:: Exercise description ::
Will you output all of the data below exactly, omitting the images?

Saved entries
:::::

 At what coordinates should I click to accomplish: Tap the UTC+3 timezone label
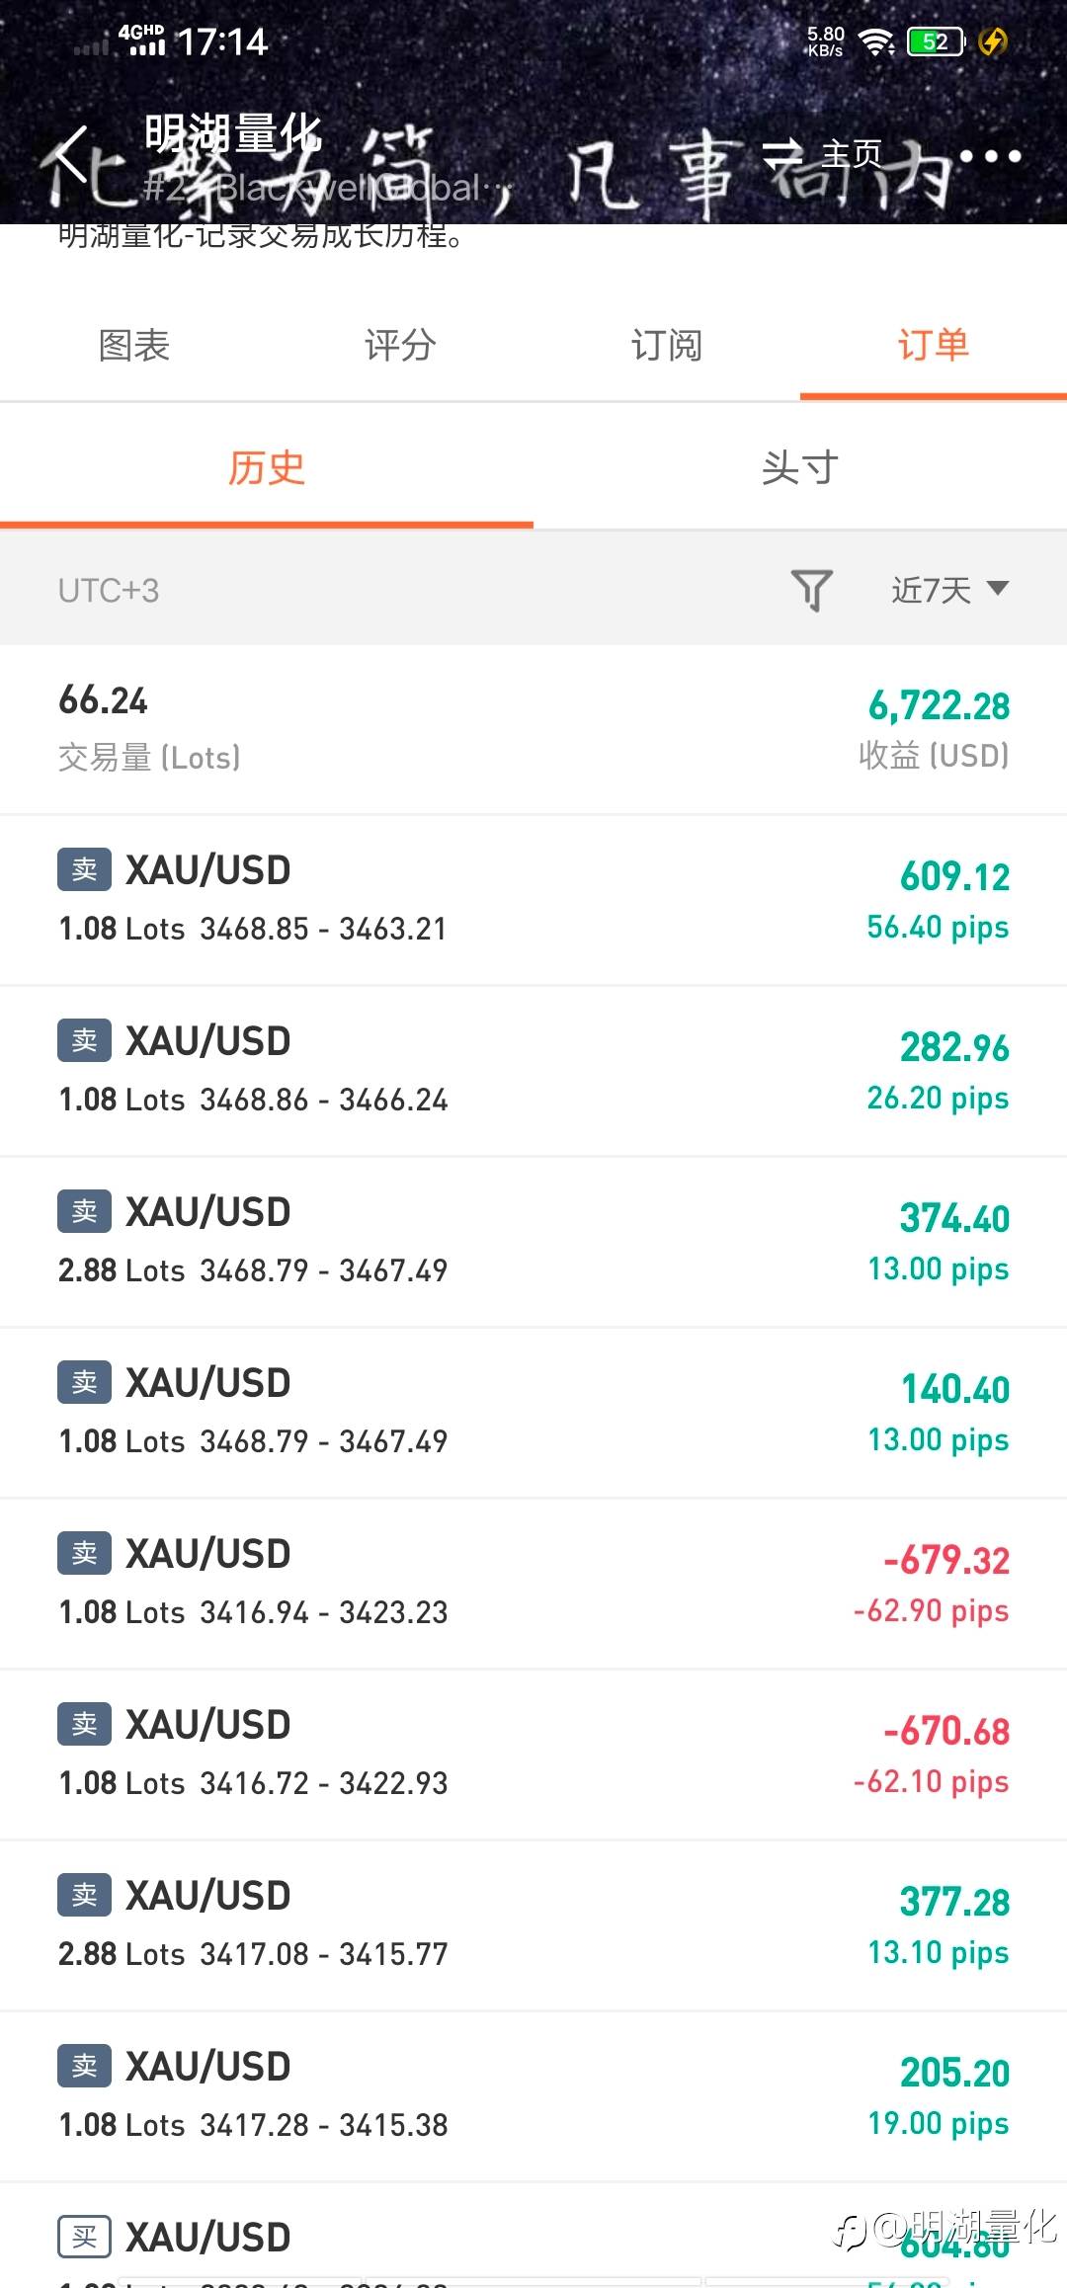coord(109,591)
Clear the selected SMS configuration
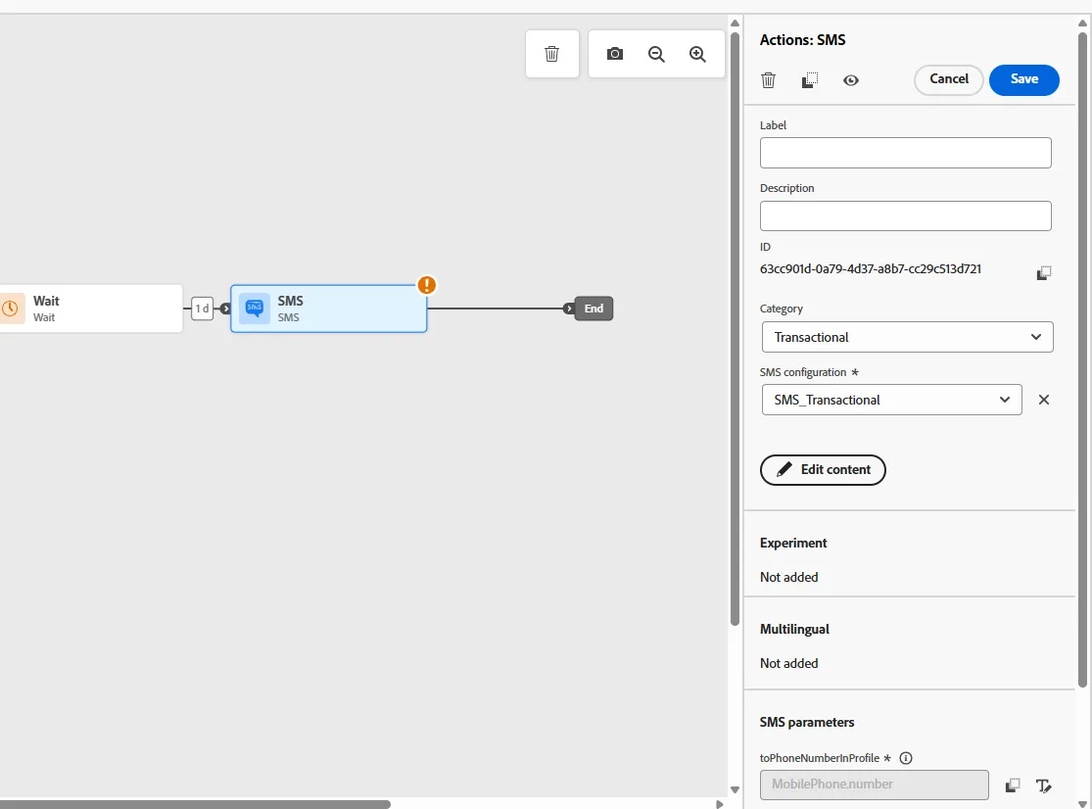The image size is (1092, 809). click(1043, 400)
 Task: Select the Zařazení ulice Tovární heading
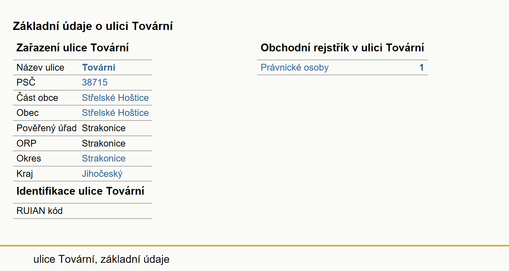click(x=72, y=47)
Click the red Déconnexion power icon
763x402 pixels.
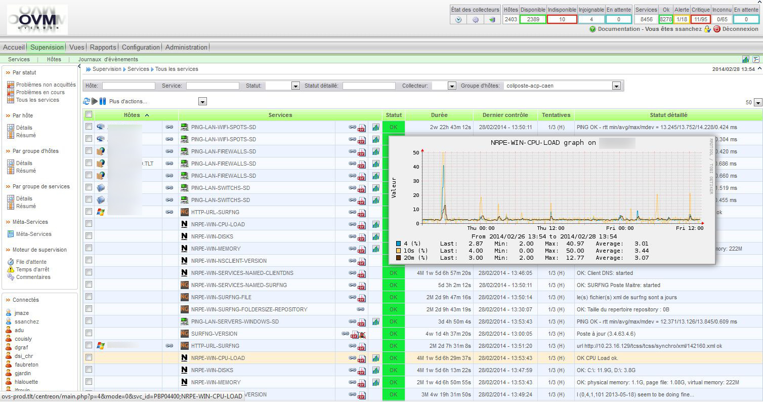click(717, 29)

:::::

:: Answer section ::
 At what coordinates should I click to accomplish: Tap the UTC+3 timezone label
coord(109,591)
Clear the selected SMS configuration
The image size is (1092, 809). click(1043, 400)
 Task: Select the Zařazení ulice Tovární heading
click(x=72, y=47)
Click the red Déconnexion power icon
763x402 pixels.
click(717, 29)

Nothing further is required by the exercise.